Cananum, Musculorum Humani, 1962 Facsimile
Musculorum Humani Corporis Picturata Dissectio per Ioannem Baptistam Cananum. Ferrariae, 1541 (?)
Illustrated Dissection of the Muscles of the Human Body, by Giovan Battista Canano – Ferrar, 1941 (?). Fac-simile Edition with biografical, historical and critical introduction, and Italian and English translations by Giulio Muratori. Professor of Anatomy – Director of the Department of Anatomy of the University of Ferrar (Italy). 1962.
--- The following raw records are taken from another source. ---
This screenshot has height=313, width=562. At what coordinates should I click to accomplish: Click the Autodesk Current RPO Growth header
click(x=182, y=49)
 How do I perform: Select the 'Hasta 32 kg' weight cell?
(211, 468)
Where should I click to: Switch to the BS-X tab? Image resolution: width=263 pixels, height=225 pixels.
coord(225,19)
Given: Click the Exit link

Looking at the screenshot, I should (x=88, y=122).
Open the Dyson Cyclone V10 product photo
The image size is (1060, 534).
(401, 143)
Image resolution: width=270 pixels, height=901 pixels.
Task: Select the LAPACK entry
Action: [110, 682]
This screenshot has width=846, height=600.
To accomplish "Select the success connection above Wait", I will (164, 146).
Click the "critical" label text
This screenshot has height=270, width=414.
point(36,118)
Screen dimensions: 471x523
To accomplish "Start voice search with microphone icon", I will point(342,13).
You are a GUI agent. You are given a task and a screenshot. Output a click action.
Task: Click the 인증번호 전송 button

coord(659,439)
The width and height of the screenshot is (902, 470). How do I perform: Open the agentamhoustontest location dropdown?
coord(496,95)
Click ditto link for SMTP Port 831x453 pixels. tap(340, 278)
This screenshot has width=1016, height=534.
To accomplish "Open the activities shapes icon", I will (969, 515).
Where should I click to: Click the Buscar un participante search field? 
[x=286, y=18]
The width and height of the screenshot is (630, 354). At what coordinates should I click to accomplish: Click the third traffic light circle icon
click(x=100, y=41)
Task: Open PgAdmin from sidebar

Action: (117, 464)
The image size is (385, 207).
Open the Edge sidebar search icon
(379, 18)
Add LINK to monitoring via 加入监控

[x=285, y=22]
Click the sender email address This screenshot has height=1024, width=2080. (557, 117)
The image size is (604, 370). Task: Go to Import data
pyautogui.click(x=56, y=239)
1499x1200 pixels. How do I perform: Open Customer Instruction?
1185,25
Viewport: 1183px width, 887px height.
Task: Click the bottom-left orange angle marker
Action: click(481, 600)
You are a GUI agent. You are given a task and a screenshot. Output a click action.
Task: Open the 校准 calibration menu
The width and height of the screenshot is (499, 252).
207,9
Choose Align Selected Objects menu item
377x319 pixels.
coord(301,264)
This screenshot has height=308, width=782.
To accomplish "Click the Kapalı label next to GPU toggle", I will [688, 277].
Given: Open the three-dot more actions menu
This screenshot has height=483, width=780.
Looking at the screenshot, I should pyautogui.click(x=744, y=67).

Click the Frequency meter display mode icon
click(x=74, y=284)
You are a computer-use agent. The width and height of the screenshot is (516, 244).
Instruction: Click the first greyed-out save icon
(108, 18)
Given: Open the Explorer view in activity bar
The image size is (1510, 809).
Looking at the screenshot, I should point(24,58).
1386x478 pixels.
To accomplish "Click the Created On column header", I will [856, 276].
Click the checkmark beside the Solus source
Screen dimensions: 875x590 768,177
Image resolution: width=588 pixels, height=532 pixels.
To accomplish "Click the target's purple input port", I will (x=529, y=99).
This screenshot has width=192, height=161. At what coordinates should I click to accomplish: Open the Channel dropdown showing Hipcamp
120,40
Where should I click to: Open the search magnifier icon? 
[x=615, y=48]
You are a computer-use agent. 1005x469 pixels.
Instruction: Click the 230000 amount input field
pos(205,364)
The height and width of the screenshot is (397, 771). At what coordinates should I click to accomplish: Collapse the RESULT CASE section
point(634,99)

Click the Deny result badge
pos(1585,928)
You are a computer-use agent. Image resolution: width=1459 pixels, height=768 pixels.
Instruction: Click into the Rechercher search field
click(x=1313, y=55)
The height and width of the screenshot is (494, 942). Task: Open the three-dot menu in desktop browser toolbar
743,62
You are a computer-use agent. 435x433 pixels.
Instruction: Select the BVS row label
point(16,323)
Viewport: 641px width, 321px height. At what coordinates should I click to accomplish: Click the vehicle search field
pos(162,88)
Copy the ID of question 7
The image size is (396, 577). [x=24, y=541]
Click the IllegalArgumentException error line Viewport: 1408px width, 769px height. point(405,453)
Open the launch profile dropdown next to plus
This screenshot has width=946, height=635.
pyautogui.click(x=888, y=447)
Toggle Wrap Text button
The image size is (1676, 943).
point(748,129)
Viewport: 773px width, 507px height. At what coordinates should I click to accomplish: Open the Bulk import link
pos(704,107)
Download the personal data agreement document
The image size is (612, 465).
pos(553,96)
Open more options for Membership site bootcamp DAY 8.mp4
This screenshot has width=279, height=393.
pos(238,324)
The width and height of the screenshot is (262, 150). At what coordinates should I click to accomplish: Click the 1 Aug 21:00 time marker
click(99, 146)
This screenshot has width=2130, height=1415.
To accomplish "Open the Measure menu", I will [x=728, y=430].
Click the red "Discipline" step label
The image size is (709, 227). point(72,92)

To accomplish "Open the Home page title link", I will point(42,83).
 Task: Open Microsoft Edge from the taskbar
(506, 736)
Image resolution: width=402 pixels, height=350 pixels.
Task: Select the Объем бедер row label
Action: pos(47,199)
Soft cover (in onion skin, which has a few small marginal tears) with text on cover and spine. Set in two bilingual columns (Italian and English). Margins ample but with mild toning. Otherwise, clean, bright, and tight throughout. A very good copy.
Blank (i/ii) – vi, 1 – 109, colophon. Facsimile leaves pgs 33 – 73 in Latin with anatomic figures. Facsimile of 1555 letter on pg 16.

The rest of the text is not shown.